Flex and Bison – Lets use it!


For last few days, a topic is itching us and always come under great discussions with my friends and teachers that should we use tools, to generate lexers and parsers or write our own. As many large programming languages and softwares such as

  • The Ruby programming language (YARV)
  • The PHP programming language (Zend Parser)
  • The Go programming language (GC)
  • Bash shell uses a yacc grammar for parsing the command input.
  • LilyPond
  • PostgreSQL
  • OpenSCAD.

use tools – Flex and Bison.

But starting with these tools to write a parser is a lot complex. A syntax looks like a crap with everything start with ‘yy’, long horrible regular expressions, unpredictable scope of variables and above all writing grammar rules in bison so that it can generate syntax tree is completely a mess. With all these, still you need to write a lot of  C/C++ code for performing different actions.
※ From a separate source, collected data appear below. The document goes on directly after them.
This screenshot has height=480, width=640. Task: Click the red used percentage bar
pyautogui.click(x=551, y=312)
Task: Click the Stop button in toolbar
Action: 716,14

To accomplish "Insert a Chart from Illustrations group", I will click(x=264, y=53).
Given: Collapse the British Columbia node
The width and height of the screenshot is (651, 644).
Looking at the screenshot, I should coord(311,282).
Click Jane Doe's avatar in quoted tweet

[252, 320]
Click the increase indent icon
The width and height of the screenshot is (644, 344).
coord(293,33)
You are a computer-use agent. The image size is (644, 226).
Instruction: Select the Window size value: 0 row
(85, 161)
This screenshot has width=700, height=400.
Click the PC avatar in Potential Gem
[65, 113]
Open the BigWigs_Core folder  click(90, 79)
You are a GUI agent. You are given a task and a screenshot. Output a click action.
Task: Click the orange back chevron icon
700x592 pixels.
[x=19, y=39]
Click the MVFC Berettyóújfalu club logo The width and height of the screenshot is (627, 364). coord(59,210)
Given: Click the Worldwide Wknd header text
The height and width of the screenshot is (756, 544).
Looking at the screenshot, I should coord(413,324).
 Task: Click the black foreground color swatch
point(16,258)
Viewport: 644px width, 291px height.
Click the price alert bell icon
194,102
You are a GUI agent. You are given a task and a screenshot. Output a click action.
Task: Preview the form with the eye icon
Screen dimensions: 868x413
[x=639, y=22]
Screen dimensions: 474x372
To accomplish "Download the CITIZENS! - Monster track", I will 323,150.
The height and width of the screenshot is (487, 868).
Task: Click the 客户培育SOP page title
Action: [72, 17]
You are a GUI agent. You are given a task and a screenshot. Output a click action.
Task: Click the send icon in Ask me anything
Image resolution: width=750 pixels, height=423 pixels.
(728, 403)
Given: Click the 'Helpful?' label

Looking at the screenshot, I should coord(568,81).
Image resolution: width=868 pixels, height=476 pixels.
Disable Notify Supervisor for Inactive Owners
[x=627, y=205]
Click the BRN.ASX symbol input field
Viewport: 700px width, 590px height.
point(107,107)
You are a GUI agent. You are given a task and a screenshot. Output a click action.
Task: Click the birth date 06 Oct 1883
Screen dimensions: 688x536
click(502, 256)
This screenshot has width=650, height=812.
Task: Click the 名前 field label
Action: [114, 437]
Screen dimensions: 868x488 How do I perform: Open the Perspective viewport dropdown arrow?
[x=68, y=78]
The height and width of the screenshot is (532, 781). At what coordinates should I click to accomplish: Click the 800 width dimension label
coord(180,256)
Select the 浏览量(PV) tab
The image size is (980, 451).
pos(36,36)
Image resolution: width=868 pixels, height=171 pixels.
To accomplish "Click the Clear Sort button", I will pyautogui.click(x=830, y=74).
While reading blogs to get the views of different people about using tools, some even said that these tools doesn’t generate the parser the way they wanted and with a hand-coded parser, it is relatively straight forward to modify the tree structure to whatever you want at parsing time.

After all these problems, what makes these tools worth using by so big communities.  I have been exploring different features of these tools since last week, so as to find an optimum conclusion of these discussions.

First of all, lets have an overview about these tools.

FLEX: Flex is a tool for generating scanners: programs which recognized lexical patterns in text. It reads the given input files, or its standard input if no file names are given, for a description of a scanner to be generated. The description is in the form of pairs of regular expressions and C code, called rules. A C source file, `lex.yy.c’ as output is generated. This file is compiled and linked with the `-lfl’ library to produce an executable. When the executable is run, it analyzes its input for occurrences of the regular expressions. Whenever it finds one, it executes the corresponding C code.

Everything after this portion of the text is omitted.